Saturday with Keely and Mark, JoAnne and I visited Ellis Island, near the Statue of Liberty. JoAnne’s father’s family entered our country through this island. One of the descriptions of the Island was Isle of Hope, Isle of Tears. This title has now been celebrated in a ballad (http://www.youtube.com/watch?v=BGZaAwD2Mls).
The Isle of Tears designation came from the fact that between one and two percent of the immigrants who sought to pass through the island processing center where turned back and sent home. That doesn’t seem like a very big percent, but so many people were coming through that at peak times it amounted to as many as 1000 people a month who were separated from loved ones and returned home for legal or medical reasons. I can hardly imagine the heartbreak of those moments. After spending a significant portion of their life income for a passage, enduring the rigors of a long steamship voyage, and glimpsing their destination just across the harbor, they are turned away, bitterly disappointed; and perhaps also returned to whatever the difficult situation was from which they had fled.
It started me thinking about a situation I have often experienced while guiding people to God. Starting out as a Christian, becoming a new believer, is often compared to immigrating to a new country and making it your home. Just as the Statue of Liberty was a symbol of hope, freedom and a new beginning to immigrants to our country, so the spiritual crisis of humbling ourselves at the cross of Jesus, acknowledging him as our Lord and living as a subject of his kingdom, brings us spiritual freedom, hope and renewal. Years ago a country gospel quartet sung of this connection in a song called Statue of Liberty (http://www.eadshome.com/PatrioticMusic.htm).
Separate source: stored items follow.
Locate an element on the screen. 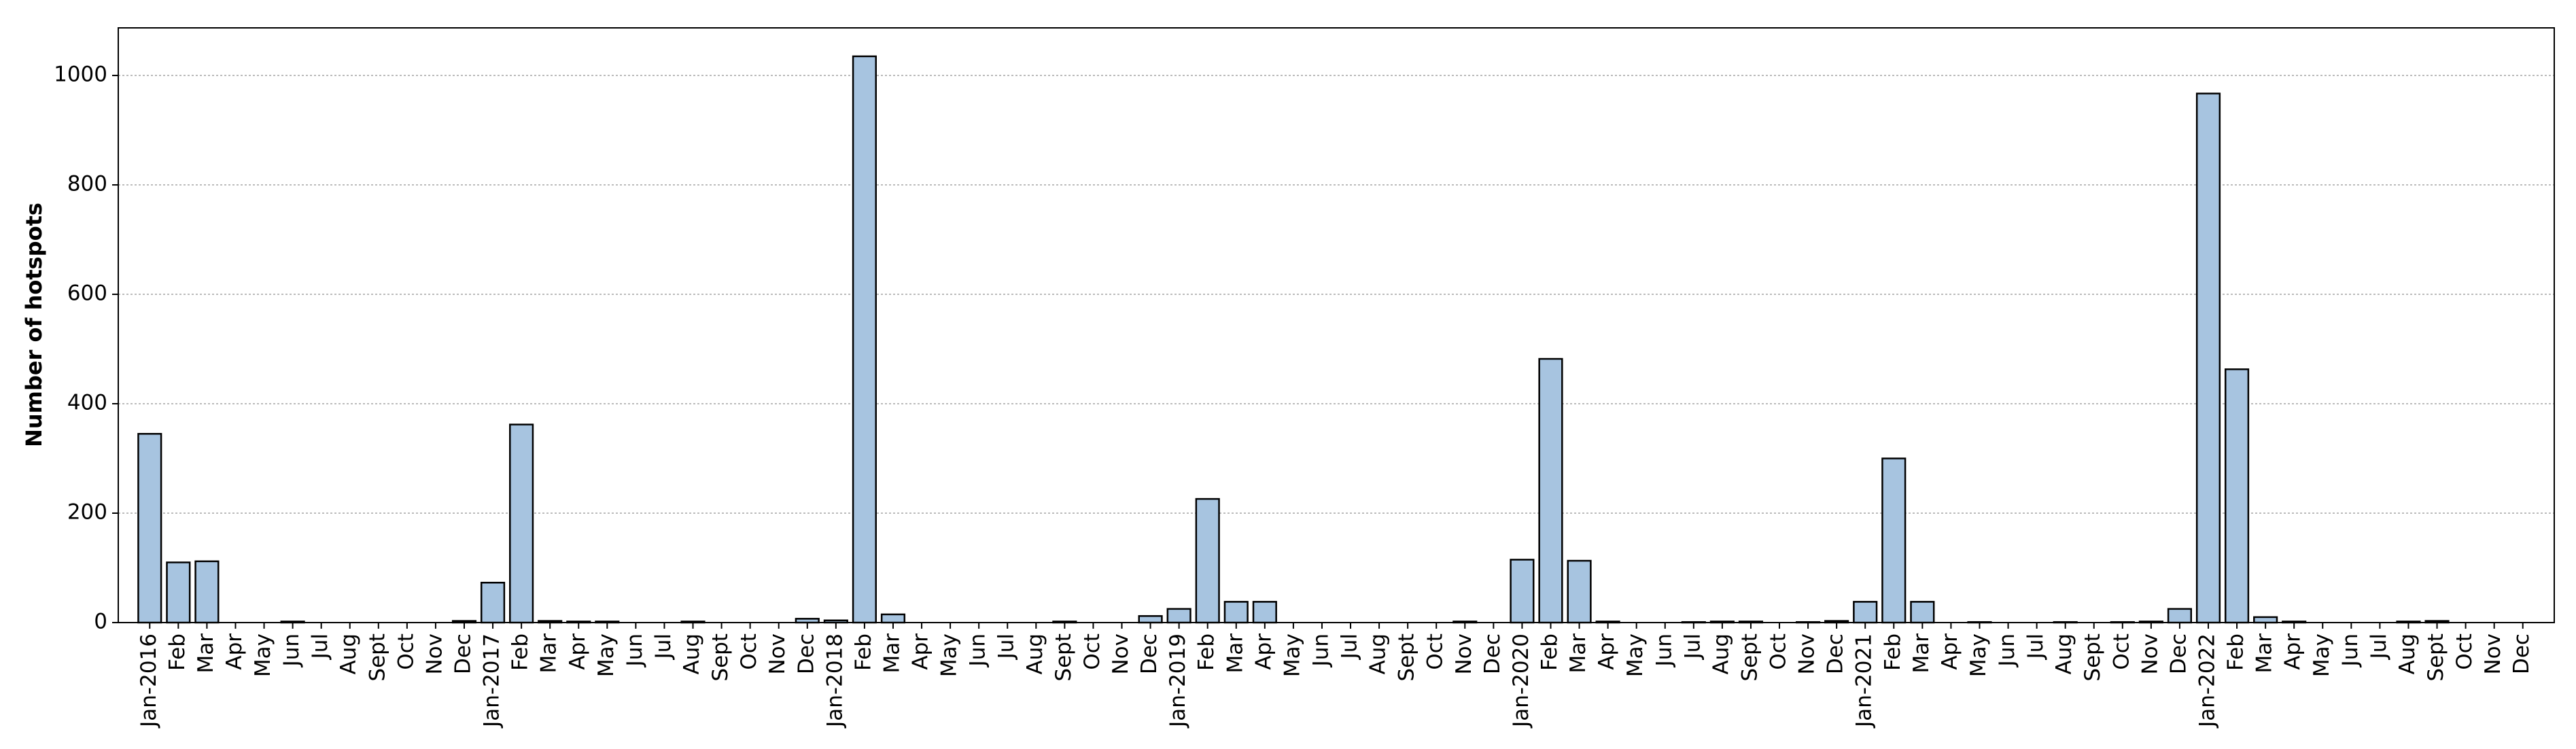  x-tick-label: Jan-2021 is located at coordinates (1864, 681).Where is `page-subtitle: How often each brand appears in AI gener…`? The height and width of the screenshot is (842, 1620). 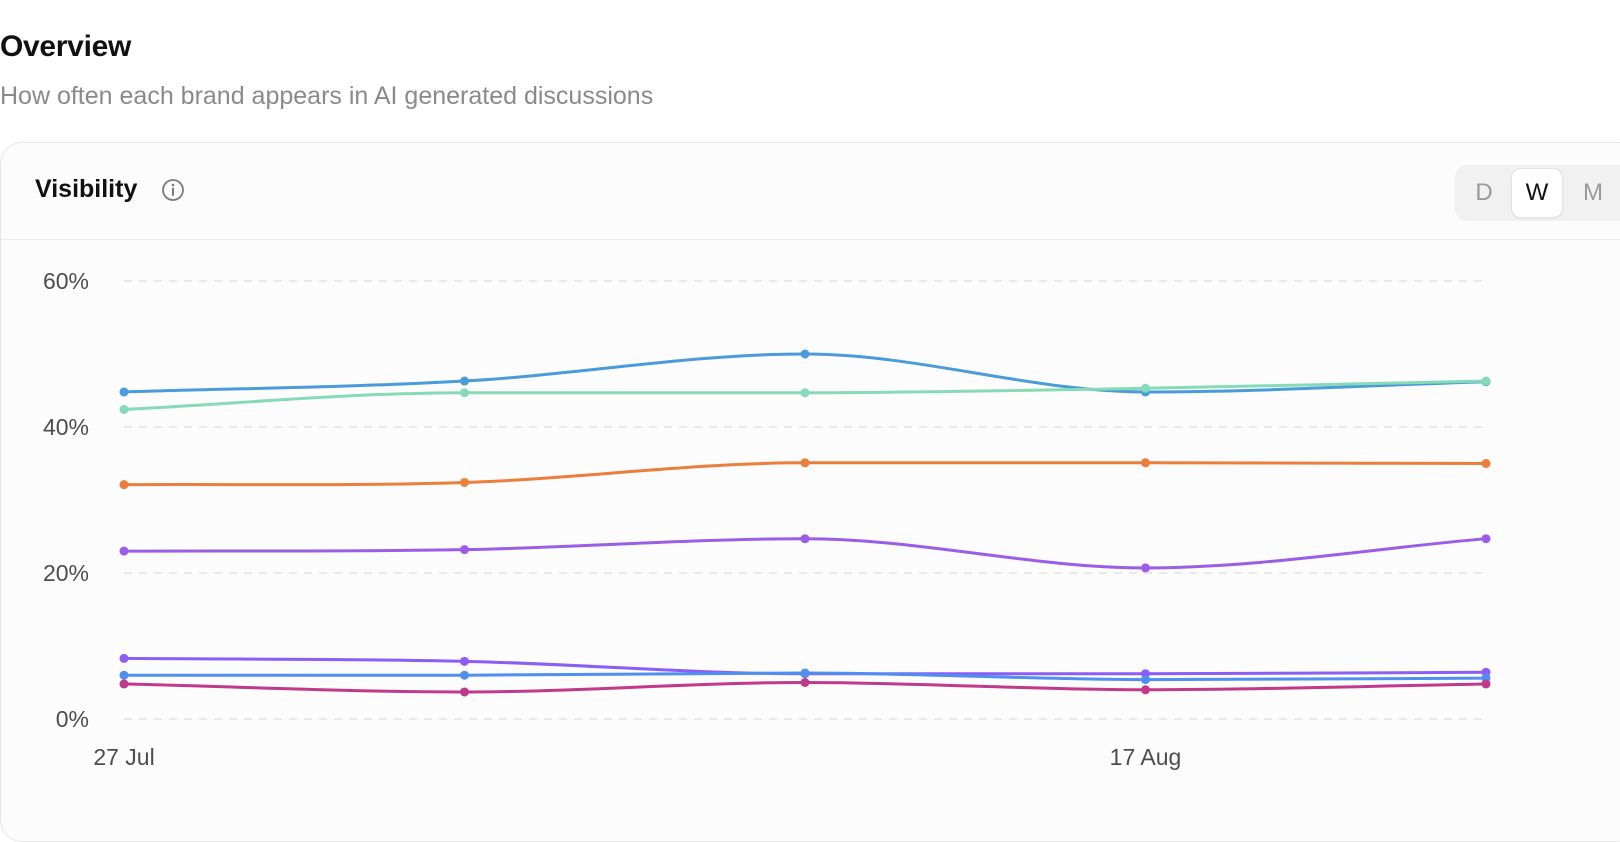
page-subtitle: How often each brand appears in AI gener… is located at coordinates (327, 96). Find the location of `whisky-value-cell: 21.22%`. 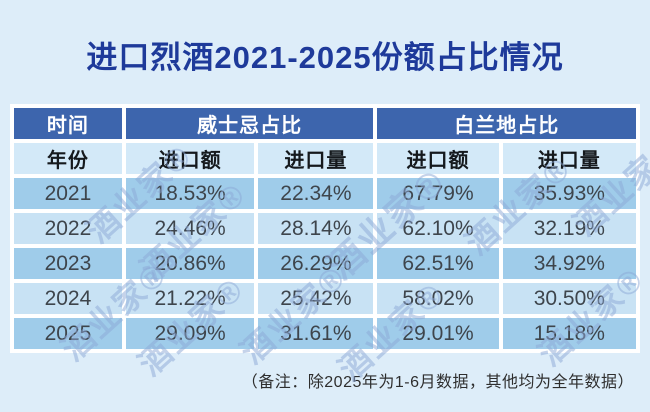

whisky-value-cell: 21.22% is located at coordinates (190, 298).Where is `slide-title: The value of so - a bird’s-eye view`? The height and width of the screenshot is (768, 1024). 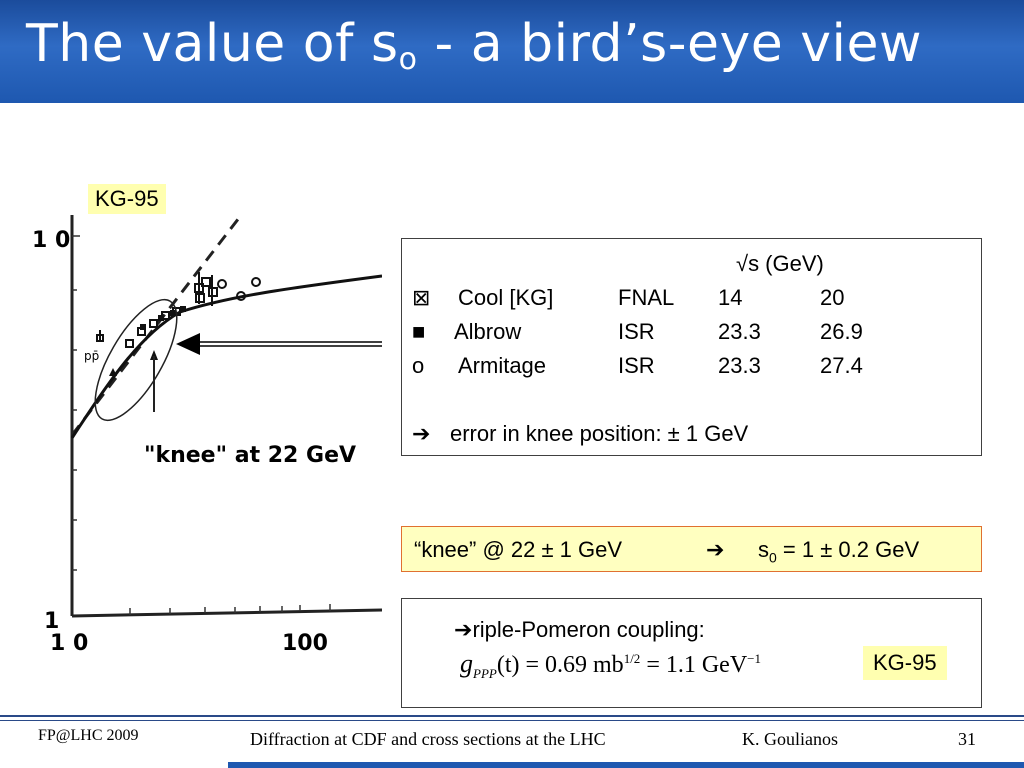 slide-title: The value of so - a bird’s-eye view is located at coordinates (474, 46).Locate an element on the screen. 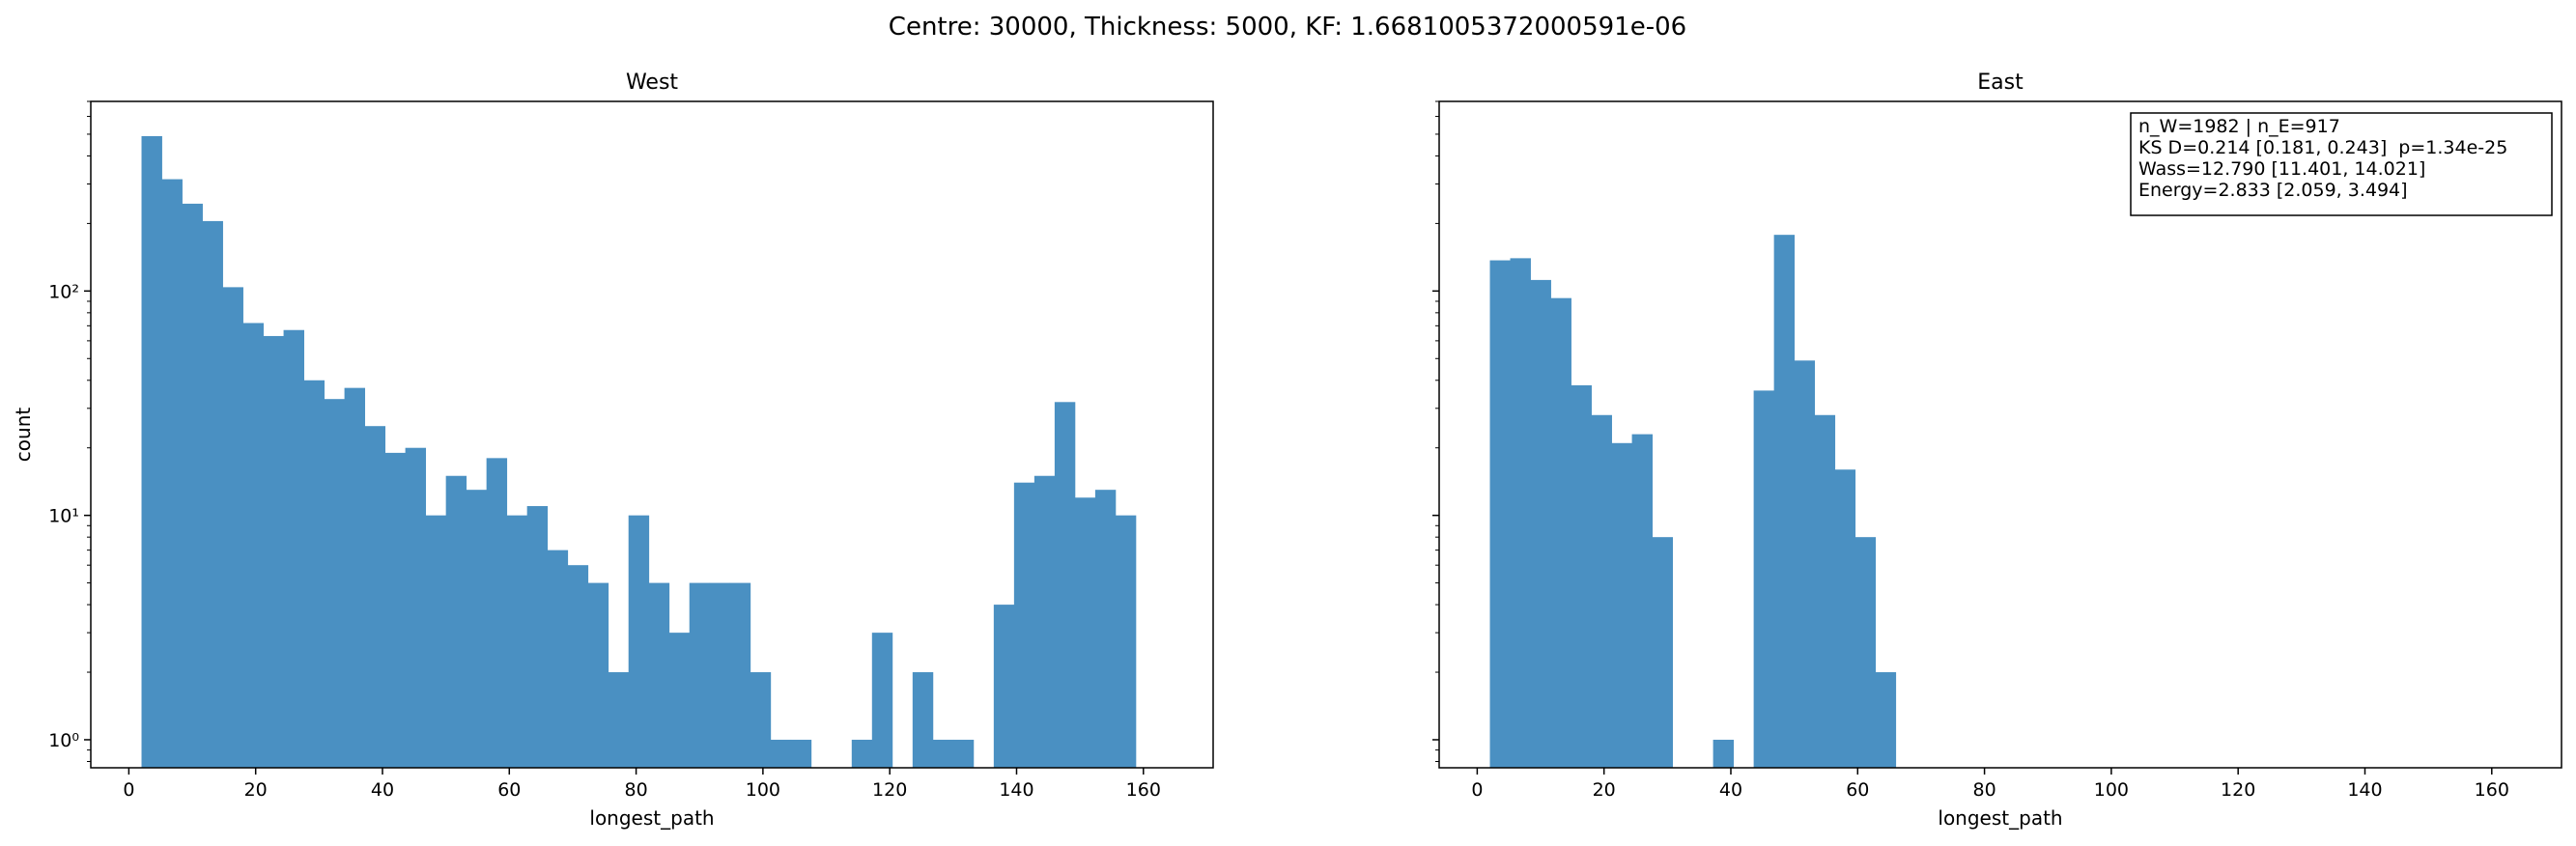  east-x-tick-label: 120 is located at coordinates (2238, 790).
It occurred to me as I viewed the examining rooms at Ellis Island that many people I have talked to and helped toward God over the years, fear being excluded , turned back, refused from God’s kingdom, just as that small percentage were turned back at Ellis Island. Their fear is based on different things; generalized inferiority feelings, guilt over previous sins, inability to forgive themselves, even false guilt from circumstances beyond their control, or misunderstandings about supposedly unforgiveable sins. But, whatever the reason, the dread is real. Many earnest seekers floundering in life’s sea share the fear that Mount Calvary will become for them an isle of tears instead of an isle of hope because somehow they will be refused and turned away.
I then have the privilege of sharing the good news that Scripture gives us all a different picture, a greatly reassuring one! When one asks for forgiveness, repents of evil and trusts in Christ, God promises to forgive (I John 1:9). When we are willing to humbly approach God, God’s Word is supremely comforting. “I will never turn away anyone who comes to me” Jn 6:37 (from GOD’S WORD Copyright © 1995 by God’s Word to the Nations Bible Society. All rights reserved). So the apostle James wrote, “Come near to God and he will come near to you” (James 4:8 NIV). The result of all this good news is that the sacred spaces of our lives, our times of prayer, our drawing near, become for us wells of unquenchable hope. That is God’s design. As Paul wrote, “May the God of hope fill you with all joy and peace as you trust in him, so that you may overflow with hope by the power of the Holy Spirit” (Romans 15:13).